Fuller was “an old settler,” a third-generation Chicagoan and the last male in a family descended from Mayflower Pilgrims. His grandfather was a successful merchant, and his father organized the city’s first trolley car system. His grandfather’s cousin Margaret Fuller, who published Around the Lakes, a book about her travels in our area in the 1800s, also wrote: “I believe that a man can love a man and a woman can love a woman.”

One group of artists occupying the top-floor studios of the Fine Arts Building in Chicago, coveted for their capacious skylights, formed the Little Room, a mixed-gender social club whose founding members included painters, writers and other artists, many of whom were gay, like J. C. Leyendecker and his brother Frank Xavier Leyendecker. Fostered by novelists Hamlin Garland and Henry Blake Fuller, The Little Room met on Friday afternoons and occasional evenings. Among the members were George Ade, H.C. Chatfield-Taylor, Alice Gerstenberg, James T. Hatfield, Franklin Harvey Head, John T. McCutcheon, Anna Morgan, Allen Bartlit Pond, Henry Kitchell Webster, Lorado Taft, Lou Wall Moore, Jane Addams, Harriet Monroe and Edith Wyatt.

Fuller was at the center of Chicago’s first “arts” club, The Little Room, and was associated with Maurice Browne and Ellen Van Volkenburg’s Little Theatre. He also wrote short stories and poetry, serving for a number of years as editor of Harriet Monroe’s legendary Poetry: A Magazine of Verse. He liked to visit the studio of his friend, sculptor Lorado Taft, and meet the new students at the long luncheon table. He would cultivate young men of talent and breeding such as Mark Turbyfill.

At the age of 34 he wrote that he was in love with an adolescent boy who had blue eyes and strawberry blonde hair. Five years later, Fuller wrote and published a short play, At Saint Judas's, about a homosexual who commits suicide at the wedding of his former lover. It is credited with being the first American play dealing explicitly with homosexuality. In 1924 Fuller embarked upon the last of his many European tours with William Emery Shepherd, a 24-year-old college student. Their letters do not indicate their relationship was anything but a friendship. The trip exhausted Fuller, who continued writing literary reviews for a variety of newspapers and magazines upon his return to Chicago, as well as two novels that were published posthumously.
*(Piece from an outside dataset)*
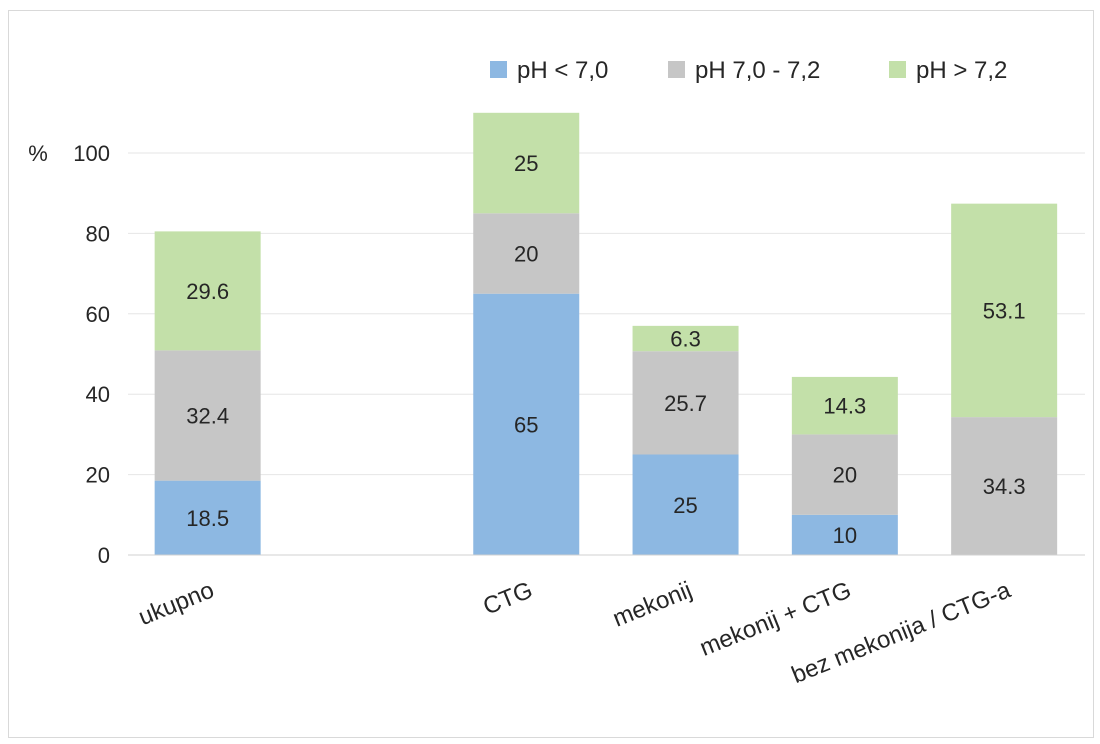 The height and width of the screenshot is (744, 1100). I want to click on data-label-ukupno-ph-7-2: 29.6, so click(208, 292).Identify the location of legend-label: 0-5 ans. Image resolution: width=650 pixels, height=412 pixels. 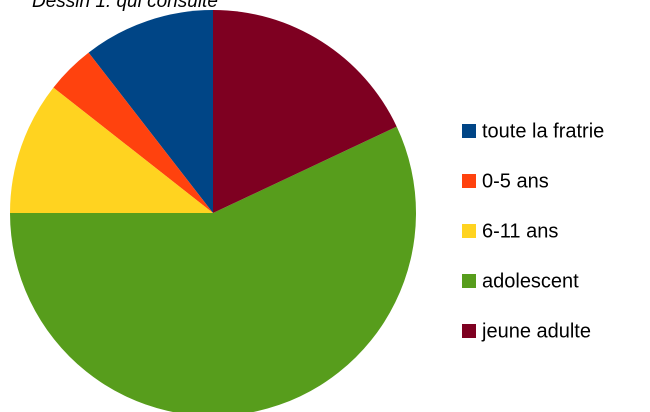
(516, 181).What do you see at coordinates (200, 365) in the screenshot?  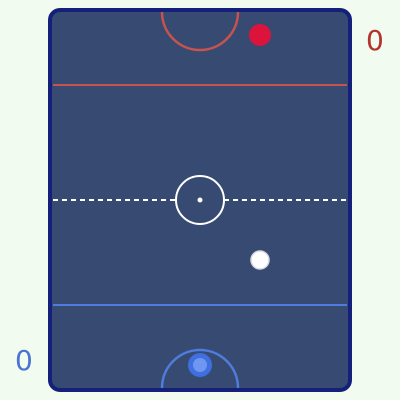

Fuller died in Chicago on July 28, 1929, "at the home of Wakeman T. Ryan, with whom he had lived for the last three years." His death was ascribed to "heart disease, aggravated by the heat."[2] His protégés Turbyfill and Shepherd were among the 70-plus contributors to a memorial volume published by drama pioneer Anna Morgan as a tribute to her friend. Other contributors included Carl Van Vechten, Thornton Wilder, Arthur Meeker, Lorado Taft and Jane Addams.

The most telling contribution to his memorial volume came from his old Poetry magazine friend Harriet Monroe, who wrote: “Henry Fuller found it impossible to tell his whole story. He could not give himself away, and therefore it may be that the greatest book of which his genius was capable was never written.”